Are you thinking of visiting Thailand in June, July or August 2017? Summer is considered the low season for tourism here, but it’s still a fantastic time to visit. We’ve put together some helpful advice for yo if you’re visiting Thailand in Summer.Take a look below at some of the important things you need to know before you go.
It’s the rainy season
The first thing is to recognise about the summer in Thailand is that it falls across the rainy season, when downpours become common. This puts many people off visiting Thailand in the summer, but it really shouldn’t; the rainy season is quite misunderstood.
Yes, it will undoubtedly rain more in the rainy season, but if you are smart about where and when you go you can limit your exposure to heavy rain. Additionally, remember that you shouldn’t expect constant rain – downpours are heavy but they generally last for a couple of hours, and often they occur at night, so you may not be bothered by them.
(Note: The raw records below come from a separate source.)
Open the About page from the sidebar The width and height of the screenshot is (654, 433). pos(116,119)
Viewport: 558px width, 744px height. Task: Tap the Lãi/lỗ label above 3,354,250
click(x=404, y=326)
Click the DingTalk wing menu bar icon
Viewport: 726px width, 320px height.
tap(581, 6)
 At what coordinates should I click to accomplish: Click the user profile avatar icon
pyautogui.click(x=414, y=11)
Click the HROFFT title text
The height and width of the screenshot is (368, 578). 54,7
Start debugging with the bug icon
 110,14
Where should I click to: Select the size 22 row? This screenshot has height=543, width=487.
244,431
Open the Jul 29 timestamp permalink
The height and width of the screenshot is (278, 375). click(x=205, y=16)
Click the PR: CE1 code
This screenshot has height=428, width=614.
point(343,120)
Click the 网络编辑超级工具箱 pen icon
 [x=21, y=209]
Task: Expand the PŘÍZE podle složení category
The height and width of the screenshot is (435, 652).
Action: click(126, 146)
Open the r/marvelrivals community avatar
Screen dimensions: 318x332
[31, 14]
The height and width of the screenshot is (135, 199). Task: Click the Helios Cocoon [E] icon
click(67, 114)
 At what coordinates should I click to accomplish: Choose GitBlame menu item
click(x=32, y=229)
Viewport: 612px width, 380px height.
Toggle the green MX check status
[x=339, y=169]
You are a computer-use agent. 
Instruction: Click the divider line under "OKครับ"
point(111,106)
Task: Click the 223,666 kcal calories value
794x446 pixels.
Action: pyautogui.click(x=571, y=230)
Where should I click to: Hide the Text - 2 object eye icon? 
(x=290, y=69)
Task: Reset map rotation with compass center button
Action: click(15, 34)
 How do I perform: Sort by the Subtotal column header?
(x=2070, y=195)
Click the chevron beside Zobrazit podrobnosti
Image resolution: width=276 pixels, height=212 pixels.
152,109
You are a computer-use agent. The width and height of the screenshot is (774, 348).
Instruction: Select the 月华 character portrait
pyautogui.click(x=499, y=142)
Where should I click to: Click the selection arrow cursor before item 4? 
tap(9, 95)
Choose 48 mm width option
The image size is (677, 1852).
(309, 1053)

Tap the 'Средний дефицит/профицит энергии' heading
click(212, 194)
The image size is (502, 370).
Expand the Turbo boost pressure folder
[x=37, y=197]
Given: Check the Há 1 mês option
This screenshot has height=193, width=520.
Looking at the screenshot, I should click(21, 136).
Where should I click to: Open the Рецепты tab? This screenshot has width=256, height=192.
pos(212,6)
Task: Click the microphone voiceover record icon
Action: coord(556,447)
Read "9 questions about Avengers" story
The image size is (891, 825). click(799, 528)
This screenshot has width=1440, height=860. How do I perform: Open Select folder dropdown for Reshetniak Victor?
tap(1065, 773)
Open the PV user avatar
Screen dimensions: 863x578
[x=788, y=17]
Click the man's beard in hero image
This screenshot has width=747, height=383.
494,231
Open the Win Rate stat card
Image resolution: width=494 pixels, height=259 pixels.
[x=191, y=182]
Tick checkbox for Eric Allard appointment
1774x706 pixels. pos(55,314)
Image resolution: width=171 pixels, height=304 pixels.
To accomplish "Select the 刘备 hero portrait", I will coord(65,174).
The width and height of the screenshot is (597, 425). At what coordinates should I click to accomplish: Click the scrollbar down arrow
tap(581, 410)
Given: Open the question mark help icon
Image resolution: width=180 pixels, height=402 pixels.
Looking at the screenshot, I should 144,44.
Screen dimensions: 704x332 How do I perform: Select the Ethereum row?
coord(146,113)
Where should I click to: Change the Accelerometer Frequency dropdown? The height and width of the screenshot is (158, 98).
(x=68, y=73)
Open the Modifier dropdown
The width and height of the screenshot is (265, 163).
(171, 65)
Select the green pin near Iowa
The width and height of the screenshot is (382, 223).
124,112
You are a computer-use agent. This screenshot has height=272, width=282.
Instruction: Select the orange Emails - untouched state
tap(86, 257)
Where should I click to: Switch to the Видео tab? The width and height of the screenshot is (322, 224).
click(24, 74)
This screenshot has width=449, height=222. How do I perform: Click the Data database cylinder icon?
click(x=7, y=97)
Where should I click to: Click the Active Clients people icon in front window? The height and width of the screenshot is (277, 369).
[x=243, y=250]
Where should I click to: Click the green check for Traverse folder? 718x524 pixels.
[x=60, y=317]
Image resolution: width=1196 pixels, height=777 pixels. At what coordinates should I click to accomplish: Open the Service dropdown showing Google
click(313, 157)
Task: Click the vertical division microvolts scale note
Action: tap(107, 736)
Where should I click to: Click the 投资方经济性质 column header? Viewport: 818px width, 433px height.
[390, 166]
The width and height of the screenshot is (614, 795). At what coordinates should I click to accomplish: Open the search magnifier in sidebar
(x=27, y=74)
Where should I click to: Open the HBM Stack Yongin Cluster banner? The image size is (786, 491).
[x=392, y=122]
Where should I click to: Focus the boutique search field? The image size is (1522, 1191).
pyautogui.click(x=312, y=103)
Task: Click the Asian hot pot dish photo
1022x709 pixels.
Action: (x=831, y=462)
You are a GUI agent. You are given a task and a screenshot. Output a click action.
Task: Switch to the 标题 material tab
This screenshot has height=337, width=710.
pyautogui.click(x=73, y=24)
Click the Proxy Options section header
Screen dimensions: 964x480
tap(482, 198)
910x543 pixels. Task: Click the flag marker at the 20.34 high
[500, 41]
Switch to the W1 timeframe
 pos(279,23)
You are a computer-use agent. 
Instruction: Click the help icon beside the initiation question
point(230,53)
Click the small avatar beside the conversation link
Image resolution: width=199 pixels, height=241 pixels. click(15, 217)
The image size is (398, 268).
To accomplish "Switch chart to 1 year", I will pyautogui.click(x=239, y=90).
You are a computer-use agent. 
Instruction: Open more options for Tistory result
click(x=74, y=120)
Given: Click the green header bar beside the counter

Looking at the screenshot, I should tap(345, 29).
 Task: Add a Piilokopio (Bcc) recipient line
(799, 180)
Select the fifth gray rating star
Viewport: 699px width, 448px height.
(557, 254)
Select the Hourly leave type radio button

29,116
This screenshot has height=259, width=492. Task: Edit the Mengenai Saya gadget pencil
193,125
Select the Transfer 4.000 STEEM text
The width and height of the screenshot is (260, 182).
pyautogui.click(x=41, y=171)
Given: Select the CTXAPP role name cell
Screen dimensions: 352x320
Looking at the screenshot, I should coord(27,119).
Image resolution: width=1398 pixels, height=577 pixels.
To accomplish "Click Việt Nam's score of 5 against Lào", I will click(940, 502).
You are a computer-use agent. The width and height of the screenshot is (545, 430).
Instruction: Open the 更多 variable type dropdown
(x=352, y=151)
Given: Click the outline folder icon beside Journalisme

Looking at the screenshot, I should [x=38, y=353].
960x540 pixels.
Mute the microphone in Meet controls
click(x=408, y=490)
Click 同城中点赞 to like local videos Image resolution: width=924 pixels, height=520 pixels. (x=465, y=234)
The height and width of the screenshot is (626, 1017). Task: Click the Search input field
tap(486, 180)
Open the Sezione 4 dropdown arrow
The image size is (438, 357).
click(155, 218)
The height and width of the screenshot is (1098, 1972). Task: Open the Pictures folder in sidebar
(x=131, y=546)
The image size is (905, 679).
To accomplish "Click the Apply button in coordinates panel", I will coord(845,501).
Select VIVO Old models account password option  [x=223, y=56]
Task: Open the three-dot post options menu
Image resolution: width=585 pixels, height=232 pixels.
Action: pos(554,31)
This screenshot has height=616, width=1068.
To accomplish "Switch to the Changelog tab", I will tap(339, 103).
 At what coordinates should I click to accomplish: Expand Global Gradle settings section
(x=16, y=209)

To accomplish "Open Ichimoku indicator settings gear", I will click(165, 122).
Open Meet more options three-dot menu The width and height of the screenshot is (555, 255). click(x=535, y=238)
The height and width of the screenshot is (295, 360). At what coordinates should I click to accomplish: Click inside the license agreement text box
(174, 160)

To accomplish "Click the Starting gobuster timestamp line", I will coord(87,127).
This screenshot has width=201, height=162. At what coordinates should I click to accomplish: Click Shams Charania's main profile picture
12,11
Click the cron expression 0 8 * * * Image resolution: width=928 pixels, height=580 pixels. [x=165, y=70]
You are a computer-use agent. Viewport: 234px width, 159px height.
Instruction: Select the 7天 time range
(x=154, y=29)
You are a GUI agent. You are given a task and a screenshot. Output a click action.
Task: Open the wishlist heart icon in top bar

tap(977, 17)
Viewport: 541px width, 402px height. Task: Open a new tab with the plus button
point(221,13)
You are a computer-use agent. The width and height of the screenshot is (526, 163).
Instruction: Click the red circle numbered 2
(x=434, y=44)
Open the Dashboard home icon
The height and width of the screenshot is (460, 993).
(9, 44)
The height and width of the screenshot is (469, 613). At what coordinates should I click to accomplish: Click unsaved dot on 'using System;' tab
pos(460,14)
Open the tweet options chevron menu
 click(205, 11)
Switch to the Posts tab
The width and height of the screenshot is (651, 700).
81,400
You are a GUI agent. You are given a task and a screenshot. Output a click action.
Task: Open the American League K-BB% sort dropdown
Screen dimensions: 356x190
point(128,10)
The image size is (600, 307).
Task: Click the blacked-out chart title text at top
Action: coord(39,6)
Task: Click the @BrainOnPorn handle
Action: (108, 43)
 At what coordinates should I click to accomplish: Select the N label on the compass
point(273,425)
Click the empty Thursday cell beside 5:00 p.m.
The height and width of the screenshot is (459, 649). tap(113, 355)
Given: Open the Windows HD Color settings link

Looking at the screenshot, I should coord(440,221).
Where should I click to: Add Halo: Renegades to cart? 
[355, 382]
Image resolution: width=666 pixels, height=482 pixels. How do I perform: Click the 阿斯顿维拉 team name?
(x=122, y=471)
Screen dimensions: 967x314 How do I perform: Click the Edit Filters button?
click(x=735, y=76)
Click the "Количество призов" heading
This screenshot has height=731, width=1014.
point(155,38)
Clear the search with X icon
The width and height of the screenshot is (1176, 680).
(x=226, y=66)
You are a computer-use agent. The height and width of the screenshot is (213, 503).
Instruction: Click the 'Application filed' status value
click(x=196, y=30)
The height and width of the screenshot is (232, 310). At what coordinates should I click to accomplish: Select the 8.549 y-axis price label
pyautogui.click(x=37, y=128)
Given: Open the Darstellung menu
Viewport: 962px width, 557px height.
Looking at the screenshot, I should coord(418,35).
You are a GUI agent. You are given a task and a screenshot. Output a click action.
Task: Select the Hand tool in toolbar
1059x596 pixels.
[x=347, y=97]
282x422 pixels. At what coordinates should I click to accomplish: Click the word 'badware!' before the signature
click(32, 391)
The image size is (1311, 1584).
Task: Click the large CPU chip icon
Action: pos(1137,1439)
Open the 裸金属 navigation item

A key advantage of visiting in the summer is that this is considered the off season for tourism in Thailand. That means that tourist attractions will be less crowded and prices will generally be cheaper. Temperatures throughout the year remain very warm, so a few hours of rain won’t mean you have to miss out on the sunshine. If you’re willing to deal with the odd bit of rain, it can be significantly cheaper to visit at this time.
Where is best to visit?
Still, you need to be smart about where you choose to visit. The beach resorts on the west coast such as Phuket, Khao Lak and Krabi will be particularly wet throughout June, July and August, so it’s generally best to head further east to destinations like Koh Samui and Koh Phangan. The northern parts of the country are also naturally cooler, so Chaing Mai and Chaing Rai can make good summer destinations. These cultural hotspots also give you plenty of things to do while it rains, although you’ll need to be aware that trekking can be hard work.
Events and festivals
A number of the major events and festivals fall over the summer period – it can be worth knowing about them, whether you’re interested in attending or just avoiding the crowds. Asahna Bucha Day, which falls on July 8th in 2017, is a Theravada Buddhist festival. On this day many Thai will visit temples and this can lead to a number of tourist sites, shops and markets being closed. In a related event, the Ubon Ratchathani Candle Festival sees a parade to celebrate the start of Buddhist lent. The 19 to 23 July is the Phuket yachting race week, which may see surrounding hotels get quite full.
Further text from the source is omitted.